The Court notes that this order addresses only those aspects of the present proceedings that represent an exercise of its criminal contempt powers, and not the separate and independent civil remedial side of its inherent powers. Chambers v. NASCO, 501 U.S. 32, 111 S.Ct. 2123, 115 L.Ed.2d 27 [1991]; Gray v Clerk of Common Pleas Court, Mich. 588, 594; 115 N.W.2d 411 [1962]; People v. Brown, 238 Mich. 298, 300, 212 N.W. 968 (1927); Const 1963, art 6, § 1. [Unpublished order of the Court of Appeals, entered August 28, 1997 (Docket No. 184811).]

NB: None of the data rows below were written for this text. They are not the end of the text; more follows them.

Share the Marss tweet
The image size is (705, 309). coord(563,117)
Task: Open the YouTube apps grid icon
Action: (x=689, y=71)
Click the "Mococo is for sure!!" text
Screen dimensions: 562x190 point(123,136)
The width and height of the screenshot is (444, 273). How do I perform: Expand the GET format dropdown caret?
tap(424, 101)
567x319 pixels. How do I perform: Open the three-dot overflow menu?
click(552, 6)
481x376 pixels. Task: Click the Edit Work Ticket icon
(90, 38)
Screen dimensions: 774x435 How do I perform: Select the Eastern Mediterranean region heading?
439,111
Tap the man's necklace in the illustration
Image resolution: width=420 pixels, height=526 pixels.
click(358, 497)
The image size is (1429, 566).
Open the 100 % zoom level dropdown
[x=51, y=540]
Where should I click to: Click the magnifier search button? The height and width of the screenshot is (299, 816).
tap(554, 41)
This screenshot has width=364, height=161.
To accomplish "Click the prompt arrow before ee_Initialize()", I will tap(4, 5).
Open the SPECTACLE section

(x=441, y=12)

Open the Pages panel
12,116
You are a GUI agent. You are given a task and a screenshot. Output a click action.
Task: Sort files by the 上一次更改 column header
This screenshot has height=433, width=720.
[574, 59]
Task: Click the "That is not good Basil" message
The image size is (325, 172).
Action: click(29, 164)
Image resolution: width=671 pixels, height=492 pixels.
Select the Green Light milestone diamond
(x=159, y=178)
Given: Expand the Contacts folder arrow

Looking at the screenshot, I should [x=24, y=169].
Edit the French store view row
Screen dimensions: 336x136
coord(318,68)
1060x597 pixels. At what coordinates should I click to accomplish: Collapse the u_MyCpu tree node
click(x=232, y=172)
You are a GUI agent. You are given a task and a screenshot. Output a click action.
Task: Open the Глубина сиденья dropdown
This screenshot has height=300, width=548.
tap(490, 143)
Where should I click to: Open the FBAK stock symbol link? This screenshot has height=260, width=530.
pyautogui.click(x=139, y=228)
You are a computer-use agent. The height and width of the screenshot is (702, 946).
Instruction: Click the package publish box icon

In rejecting the motion to waive fees, the Court opined that it was without proper authority to grant a waiver in the absence of a claim of financial inability to defray those fees. The waiver of fees was not sought on the basis of inability to pay, but on the basis of an assertion that if such proceedings were pending in a district or circuit court there would be no fees. Underlying the motion appeared to be an assumption that somehow it is unfair to require respondent to pay motion and other standard filing fees when criminal defendants in trial courts are not required to pay motion fees. Any such contention misapprehends the relevant principles of due process and equal protection. Under the Fourteenth Amendment, fees must be waived only for those unable to pay them as a function of the constitutional right of access to the courts, Boddie v. Connecticut, 401 U.S. 371, 91 S.Ct. 780, 28 L.Ed.2d 113 (1971); however, respondent made no claim or showing of such inability. And, while motion fees may not be required in district or circuit court criminal proceedings, that is a function of legislation, not constitutional principle. See, e.g., M.C.L. § 600.8371; M.S.A. § 27A.8371, establishing filing fees in district courts for civil cases only. In contrast, legislation governing the Court of Appeals, M.C.L. § 600.321; M.S.A. § 27A.321, and the rule establishing the fee schedule for the Supreme Court, MCR 7.319(B)(7), make no such distinction, and thus apply equally to civil and criminal matters. All litigants in the Court of Appeals and the Supreme Court are treated alike, whether as appellants or appellees, or as parties to original proceedings, irrespective of the nature of the proceedings. 9 Hence, our order denying the motion to waive fees provided:

The motion to waive filing fees is DENIED. No claim of indigency within MCR 2.002 having been advanced, the Court is without authority to waive fees. MCR 7.211(A)(3); M.C.L. .s 600.321; M.S.A. § 27A.321; Gracey v. Grosse Pointe Farms Clerk, 182 Mich.App. 193, 214, 452 N.W.2d 471 (1989); see also Hill v. Michigan, 488 F.2d 609 (C.A.6, 1973), cert. den. 416 U.S. 973, 94 S.Ct. 1999, 40 L.Ed.2d 563 [1974].

III. FACTS

At the hearing, the presenter went forward with proofs establishing, beyond a reasonable doubt, that the statements attributed to respondent during oral argument in this Court's June 24, 1997, opinion were accurately quoted therein, and that the facts asserted in those statements by respondent were factually untrue. 10 Respondent's proofs did not attempt to rebut the claim that she was the speaker, that...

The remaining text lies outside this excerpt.